Il discorso però non finisce qui. Da decenni infatti la produzione globale di cibo è fortemente condizionata dalla presenza di sementi brevettate in quanto geneticamente modificate per potenziarne determinate caratteristiche. Vari sono i meccanismi innescati dalla loro diffusione: l’attacco alla biodiversità, in quanto specie pensate per la monocoltura estensiva; l’inquinamento ambientale, poiché la loro coltivazione richiede un massiccio ricorso a pesticidi; il pericolo per i piccoli produttori di incorrere in cause che li manderebbero in rovina se i loro campi vengono contaminati da specie con genoma brevettato.

Anni di lotte hanno fatto sì che in UE sia coltivata ad oggi una sola specie geneticamente modificata, e che viga l’obbligo di tracciabilità ed etichettatura per gli OGM. In Italia, in particolare, nessun OGM poteva essere finira coltivato.
Oggi però l’attacco alla biodiversità proviene anche da questo fronte, con il tentativo di introdurre in UE le “Tecniche di Evoluzione Assistita” (TEA).

Le TEA presentano come i “vecchi” OGM il problema della brevettazione, ma a differenza loro vengono spacciate come indistinguibili dalle mutazioni che avvengono in natura o tramite selezione tradizionale.
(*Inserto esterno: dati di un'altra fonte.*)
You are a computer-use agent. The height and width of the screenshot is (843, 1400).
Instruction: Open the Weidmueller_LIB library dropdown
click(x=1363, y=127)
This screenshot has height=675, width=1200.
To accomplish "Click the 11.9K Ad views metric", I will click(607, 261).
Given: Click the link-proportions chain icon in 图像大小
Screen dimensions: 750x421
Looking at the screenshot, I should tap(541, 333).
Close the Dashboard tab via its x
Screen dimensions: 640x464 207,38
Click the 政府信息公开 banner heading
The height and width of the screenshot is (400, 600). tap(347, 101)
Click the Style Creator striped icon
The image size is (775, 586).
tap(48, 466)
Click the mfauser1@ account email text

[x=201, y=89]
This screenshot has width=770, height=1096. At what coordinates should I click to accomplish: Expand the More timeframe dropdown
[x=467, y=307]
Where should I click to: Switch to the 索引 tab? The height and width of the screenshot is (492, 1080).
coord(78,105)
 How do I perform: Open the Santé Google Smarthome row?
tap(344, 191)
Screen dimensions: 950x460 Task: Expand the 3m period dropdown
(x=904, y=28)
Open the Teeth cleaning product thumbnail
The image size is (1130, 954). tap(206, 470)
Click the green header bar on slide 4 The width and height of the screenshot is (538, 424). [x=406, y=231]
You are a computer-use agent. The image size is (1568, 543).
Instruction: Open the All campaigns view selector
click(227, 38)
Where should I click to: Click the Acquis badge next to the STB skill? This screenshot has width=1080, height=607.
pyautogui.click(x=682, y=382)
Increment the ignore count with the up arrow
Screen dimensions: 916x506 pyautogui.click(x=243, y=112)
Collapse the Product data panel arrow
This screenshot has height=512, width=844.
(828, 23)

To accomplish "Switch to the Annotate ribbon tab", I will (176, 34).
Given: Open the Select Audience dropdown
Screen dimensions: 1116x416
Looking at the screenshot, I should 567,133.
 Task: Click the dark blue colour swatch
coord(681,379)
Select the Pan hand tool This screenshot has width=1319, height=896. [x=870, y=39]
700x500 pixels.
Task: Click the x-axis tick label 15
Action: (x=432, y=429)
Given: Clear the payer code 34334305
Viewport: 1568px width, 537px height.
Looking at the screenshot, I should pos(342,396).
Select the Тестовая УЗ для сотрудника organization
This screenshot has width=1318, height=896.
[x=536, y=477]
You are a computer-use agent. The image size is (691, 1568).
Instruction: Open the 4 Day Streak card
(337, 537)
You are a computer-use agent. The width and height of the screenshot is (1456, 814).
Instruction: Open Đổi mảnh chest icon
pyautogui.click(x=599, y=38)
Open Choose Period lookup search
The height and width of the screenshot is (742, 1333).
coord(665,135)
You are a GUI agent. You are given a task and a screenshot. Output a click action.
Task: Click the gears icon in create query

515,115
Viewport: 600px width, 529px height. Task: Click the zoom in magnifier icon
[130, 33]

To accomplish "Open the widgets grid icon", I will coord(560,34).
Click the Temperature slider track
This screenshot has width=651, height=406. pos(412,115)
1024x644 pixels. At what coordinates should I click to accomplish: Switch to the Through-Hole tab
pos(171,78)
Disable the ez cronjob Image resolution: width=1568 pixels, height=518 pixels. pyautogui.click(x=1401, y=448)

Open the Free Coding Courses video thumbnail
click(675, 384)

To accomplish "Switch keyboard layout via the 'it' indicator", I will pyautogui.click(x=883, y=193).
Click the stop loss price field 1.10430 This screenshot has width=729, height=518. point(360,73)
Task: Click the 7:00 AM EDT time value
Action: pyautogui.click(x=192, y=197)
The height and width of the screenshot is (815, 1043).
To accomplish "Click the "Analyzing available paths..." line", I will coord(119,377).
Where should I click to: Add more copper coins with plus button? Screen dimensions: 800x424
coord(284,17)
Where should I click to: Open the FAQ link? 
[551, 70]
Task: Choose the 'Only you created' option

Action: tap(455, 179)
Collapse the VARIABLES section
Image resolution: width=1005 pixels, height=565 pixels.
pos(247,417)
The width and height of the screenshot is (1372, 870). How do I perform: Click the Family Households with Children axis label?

Nonostante vari studi ne abbiano messo in dubbio la veridicità, è in virtù di queste affermazioni che il Parlamento Europeo ha approvato la deregolamentazione delle sementi ottenute con TEA, prospettando profitti stellari per le compagnie che stanno producendo i brevetti (BASF, Bayer-Monsanto, Corteva, Sygenta..).

Ora la palla è passata al Consiglio Europeo che avrà l’ultima parola, mentre in Italia il Ministero dell’Ambiente e quello dell’Agricoltura hanno forzato la mano, autorizzando già varie sperimentazioni in campo aperto a cavallo tra il 2024 ed il 2025.
Contro questa presa di posizione del Governo e di Coldiretti a sostegno degli interessi delle big dell’agrotech sono già scese in campo in varie forme (dal volantinaggio al presidio alla falciatura) tante realtà di attivisti, contadini e consumatori.
È di appena una settimana il ricorso al TAR di Centro Internazionale Crocevia, Associazione Rurale Italiana e Associazione di Base dei Consumatori per bloccare la legge che autorizza le sperimentazioni “facili” varata da questo Governo.

Come EcoResistenze sosteniamo questa necessità di opporsi alla privatizzazione del vivente scendendo in piazza come abbiamo fatto oggi davanti alla FAO, prendendo parola negli atenei (centro di produzione delle soluzioni “tecniche” ai problemi sistemici) e confrontandoci con organizzazioni e associazioni contadine, come abbiamo fatto in questi mesi.

La questione delle agrotecniche rappresenta un’importante manifestazione delle contraddizioni del modo di produzione capitalistico, che si appella alla tecnica prima per imporre alla Natura ritmi di riproduzione insostenibili, e poi per riparare ai danni fatti (esempio impoverimento dei suoli dato dal ricorso all’agricoltura intensiva) proponendo soluzioni che aggravano ulteriormente la situazione (esempio pesticidi). In particolare poi, tramite gli OGM si promette di adattare le colture ad un clima in rapido cambiamento, risultando invece in un ulteriore attacco alla biodiversità, oltre che nella definitiva sussunzione della produzione agricola (non solo macchinari ma anche sementi, fino a singoli tratti genetici) alla logica del profitto.

Questo sistema distrugge la biodiversità: sradichiamolo!